Please read the disclaimer

Now for the final test of your focus and dedication. 
We found a floppy disk that was given to spies to transmit secret messages.
he spies were also given the password, we don't have that information,
but see if you can figure out the message anyway. 
You are saving lives.

Note: I’m sorry the writeup is a bit messy, I couldn’t find the time to write it properly, if you have any question please contact me, have fun :D I will update it whenever I find some free time.

Overview

We are provided with a 16bit DOS bootable system, it prints some messages then asks for a password, deeper withing the system, 2 virtual machines are implemented, the first is implemented with subleqs which role is to emulate the second VM, and the other one is implemented with RSSB.

Setting up the environnement

I used BOCHS with IDA to run and debug the DOS system, to do that, you have to open IDA and choose BOCHS as debugger, then open this configuration file:

megs: 16

# hard disk
# ata0: enabled=1, ioaddr1=0x1f0, ioaddr2=0x3f0, irq=14

# floppy
floppya: type=1_44, 1_44="suspicious_floppy_v1.0.img", status=inserted

# what disk images will be used:

clock: sync=none

boot: floppy
panic: action=fatal
error: action=report
info: action=report
debug: action=ignore

Reversing the DOS system part

The files of the system:

system_files

I first noticed some helpful stuff, as you can see in this screenshot, key.data contains the previous input

key_data

Also when reading message.data the same program that checks the password gets executed, this can hint that a certain syscall is hooked

message_data

cool, now to the real stuff, let’s use our debugger !

First we need to put a breakpoint in 0x7c00, and start exploring the assembly code, briefly those are the most important part to know

  • Reads input from STDIN

read_input

  • Open key.data and write input to it

write_to_key

  • Open message.data and read from it, this is where the syscall is triggered, following the assembly code I ended up to a INT 13h, executing this interruption will read TMP.data and start executing its code.

read_tmp_and_execute

After some assembly instructions, I noticed that it copies input to a certain memory with unicode format

copy_input

Then the code enter to a loop which is the main engine of the subleq virtual machine located at 0x9d9d9

main_loop

overview of the engine:

graph_main_loop

in each iteration of the engine a certain function located at 0x9d99d is called

exec_subleq_instr

From the assembly code we can deduce that this is subleq VM.

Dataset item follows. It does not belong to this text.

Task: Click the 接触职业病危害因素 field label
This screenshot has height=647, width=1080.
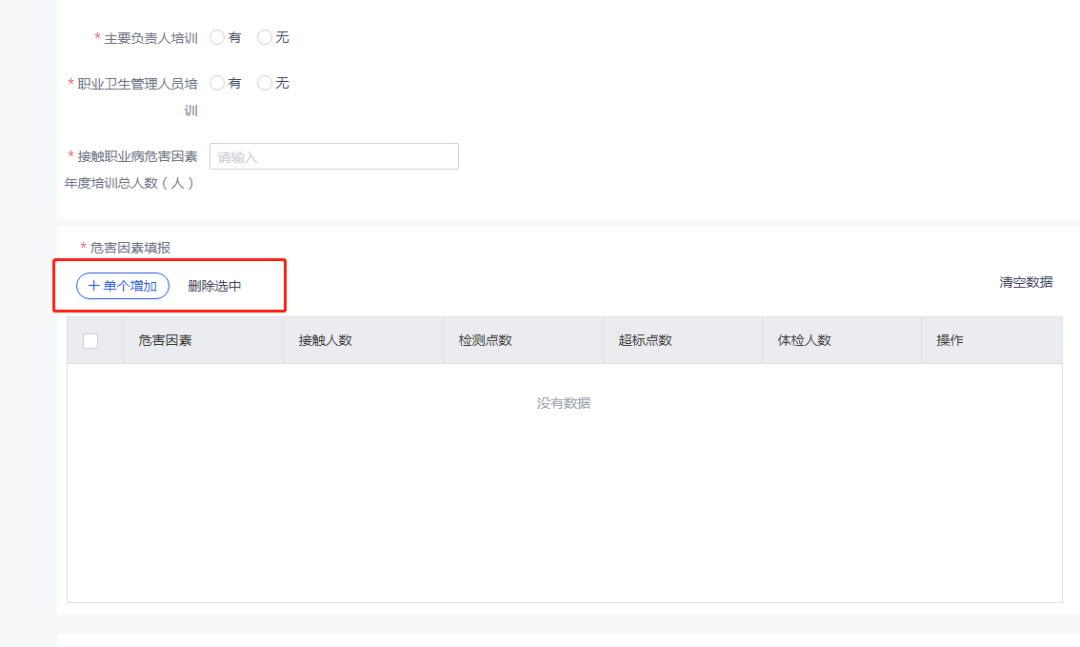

To get a better control of the execution flow, I ported the assembly code to C code you can find the emulator in my github subleq emulator

Running the C program generates 150 millions subleq instructions, for this type of situation we can trace the instruction pointer of the virtual machine and draw a graph out of it

graph_subleq_big

Looking at the graph and with some past experience, we can suppose that subleq is actually emulating another virtual machine, let’s see the graph in more detail

graph_subleq

As you can see the graph is constant, it always jump to the same addresses, our next goal is to figure our 2 things

  • The base address of the second virtual machine
  • The type of the second virtual machine

Before that, I had the idea of writing some higher level instructions out of the subleq instructions subleq emulator higher instructions

looking through the subleqs translated to a higher level language and with the help of the graph, we can notice an interesting part

first iteration high_subleq_0

second iteration: high_subleq_1

third iteration: high_subleq_2

We can assume that the address [010f] contains the base address of the second vm which is {07f6}, looking a bit deeper we can notice other stuff like:

  • A pointer at [07f6], which is actually the offset pointer
  • A value {25b7} is compared to that pointer
  • Data been copied from [base_address + offset_pointer] to [0254] for example, the first iteration it copies data from 0x951 the second one copies from 0x952

Knowing that, we can focus on first the iterations to determine the type of the second VM.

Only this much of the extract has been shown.